** START **
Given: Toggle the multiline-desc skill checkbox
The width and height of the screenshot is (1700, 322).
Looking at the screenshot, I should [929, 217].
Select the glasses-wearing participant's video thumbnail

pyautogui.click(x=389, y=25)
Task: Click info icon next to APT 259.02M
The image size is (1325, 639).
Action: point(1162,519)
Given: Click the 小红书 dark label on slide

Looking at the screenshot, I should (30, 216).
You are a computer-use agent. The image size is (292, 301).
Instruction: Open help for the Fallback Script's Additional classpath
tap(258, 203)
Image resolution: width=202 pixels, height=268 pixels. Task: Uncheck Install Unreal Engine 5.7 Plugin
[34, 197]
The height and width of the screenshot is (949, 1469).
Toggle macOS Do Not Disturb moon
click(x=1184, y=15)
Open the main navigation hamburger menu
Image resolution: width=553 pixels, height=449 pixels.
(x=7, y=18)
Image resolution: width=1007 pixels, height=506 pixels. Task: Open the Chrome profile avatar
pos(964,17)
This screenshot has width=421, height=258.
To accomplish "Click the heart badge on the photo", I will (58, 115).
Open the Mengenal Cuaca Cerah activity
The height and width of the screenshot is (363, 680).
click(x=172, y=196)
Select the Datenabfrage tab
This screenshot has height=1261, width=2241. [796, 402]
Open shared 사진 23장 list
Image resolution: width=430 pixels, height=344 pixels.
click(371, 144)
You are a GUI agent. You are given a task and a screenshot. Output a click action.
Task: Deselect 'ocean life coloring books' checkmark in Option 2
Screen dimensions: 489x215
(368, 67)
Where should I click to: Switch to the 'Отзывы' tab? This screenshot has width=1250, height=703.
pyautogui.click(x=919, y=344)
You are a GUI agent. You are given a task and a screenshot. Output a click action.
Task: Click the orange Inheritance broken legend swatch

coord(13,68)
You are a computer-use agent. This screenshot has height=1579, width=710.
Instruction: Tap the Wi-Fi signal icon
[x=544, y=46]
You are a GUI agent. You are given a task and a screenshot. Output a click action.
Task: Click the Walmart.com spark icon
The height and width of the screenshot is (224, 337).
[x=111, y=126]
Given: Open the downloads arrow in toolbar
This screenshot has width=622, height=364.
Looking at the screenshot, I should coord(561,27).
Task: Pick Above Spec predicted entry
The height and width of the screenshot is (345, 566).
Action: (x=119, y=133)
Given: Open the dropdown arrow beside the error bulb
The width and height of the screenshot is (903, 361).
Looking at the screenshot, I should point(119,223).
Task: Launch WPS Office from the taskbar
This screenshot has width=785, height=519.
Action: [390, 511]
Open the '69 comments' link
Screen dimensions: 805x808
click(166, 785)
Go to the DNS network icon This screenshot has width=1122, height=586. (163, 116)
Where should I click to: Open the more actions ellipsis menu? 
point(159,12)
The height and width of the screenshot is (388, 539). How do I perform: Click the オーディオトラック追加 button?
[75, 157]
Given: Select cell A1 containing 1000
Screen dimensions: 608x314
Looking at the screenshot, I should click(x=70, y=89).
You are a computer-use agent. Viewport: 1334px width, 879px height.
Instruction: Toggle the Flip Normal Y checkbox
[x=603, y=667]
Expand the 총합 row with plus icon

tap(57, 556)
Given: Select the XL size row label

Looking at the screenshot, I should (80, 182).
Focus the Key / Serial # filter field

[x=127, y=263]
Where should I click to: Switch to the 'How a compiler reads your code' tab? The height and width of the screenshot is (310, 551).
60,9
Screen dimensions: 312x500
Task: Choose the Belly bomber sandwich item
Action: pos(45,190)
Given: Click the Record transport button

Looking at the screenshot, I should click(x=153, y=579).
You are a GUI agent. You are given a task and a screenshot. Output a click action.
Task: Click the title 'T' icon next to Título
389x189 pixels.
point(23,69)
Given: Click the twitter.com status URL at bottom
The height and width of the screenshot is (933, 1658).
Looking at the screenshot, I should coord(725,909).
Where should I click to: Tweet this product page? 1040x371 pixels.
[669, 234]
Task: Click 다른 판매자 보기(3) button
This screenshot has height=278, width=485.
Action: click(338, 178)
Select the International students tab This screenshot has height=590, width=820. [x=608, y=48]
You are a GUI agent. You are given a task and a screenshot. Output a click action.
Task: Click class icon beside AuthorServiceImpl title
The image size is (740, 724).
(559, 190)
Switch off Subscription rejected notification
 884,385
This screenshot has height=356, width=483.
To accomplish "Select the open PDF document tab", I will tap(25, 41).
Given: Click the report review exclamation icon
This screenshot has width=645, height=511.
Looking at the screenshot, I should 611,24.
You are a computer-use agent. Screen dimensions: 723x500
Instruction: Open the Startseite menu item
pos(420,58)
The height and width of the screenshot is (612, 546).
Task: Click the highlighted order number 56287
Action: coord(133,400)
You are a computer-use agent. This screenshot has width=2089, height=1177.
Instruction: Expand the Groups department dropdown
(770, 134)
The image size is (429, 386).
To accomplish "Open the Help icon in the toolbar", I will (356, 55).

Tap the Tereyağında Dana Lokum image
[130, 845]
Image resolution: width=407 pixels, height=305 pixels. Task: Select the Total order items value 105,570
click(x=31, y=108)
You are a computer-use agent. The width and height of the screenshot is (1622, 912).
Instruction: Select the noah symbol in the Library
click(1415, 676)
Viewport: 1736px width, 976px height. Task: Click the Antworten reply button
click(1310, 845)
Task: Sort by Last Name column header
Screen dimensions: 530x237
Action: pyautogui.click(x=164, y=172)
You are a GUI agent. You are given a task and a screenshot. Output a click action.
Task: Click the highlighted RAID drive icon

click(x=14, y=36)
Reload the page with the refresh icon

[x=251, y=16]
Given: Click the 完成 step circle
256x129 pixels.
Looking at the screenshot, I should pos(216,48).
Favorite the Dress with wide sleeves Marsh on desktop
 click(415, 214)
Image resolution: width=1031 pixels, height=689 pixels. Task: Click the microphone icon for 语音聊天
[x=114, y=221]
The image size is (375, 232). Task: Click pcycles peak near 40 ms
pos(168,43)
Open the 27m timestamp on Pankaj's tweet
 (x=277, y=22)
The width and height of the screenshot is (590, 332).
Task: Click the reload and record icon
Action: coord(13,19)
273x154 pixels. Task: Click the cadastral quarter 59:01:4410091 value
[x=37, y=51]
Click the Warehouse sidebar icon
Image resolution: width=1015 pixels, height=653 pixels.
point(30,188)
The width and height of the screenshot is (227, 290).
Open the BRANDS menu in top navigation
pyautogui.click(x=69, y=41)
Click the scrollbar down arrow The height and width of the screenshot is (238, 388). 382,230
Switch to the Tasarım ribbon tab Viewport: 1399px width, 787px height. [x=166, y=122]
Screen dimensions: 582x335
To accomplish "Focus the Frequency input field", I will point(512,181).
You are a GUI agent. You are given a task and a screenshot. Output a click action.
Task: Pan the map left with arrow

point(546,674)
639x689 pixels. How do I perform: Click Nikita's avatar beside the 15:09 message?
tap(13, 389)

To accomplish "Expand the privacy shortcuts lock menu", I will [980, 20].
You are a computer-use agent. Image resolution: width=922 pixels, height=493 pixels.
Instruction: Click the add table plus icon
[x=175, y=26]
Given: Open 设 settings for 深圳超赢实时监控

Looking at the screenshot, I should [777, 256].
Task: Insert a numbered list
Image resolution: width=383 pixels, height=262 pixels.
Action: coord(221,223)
** END **
## [Direction]
Show each line of the entries above that contains the string "with". Case counts.

## [Output below]
Expand the 총합 row with plus icon
Reload the page with the refresh icon
Favorite the Dress with wide sleeves Marsh on desktop
Task: Pan the map left with arrow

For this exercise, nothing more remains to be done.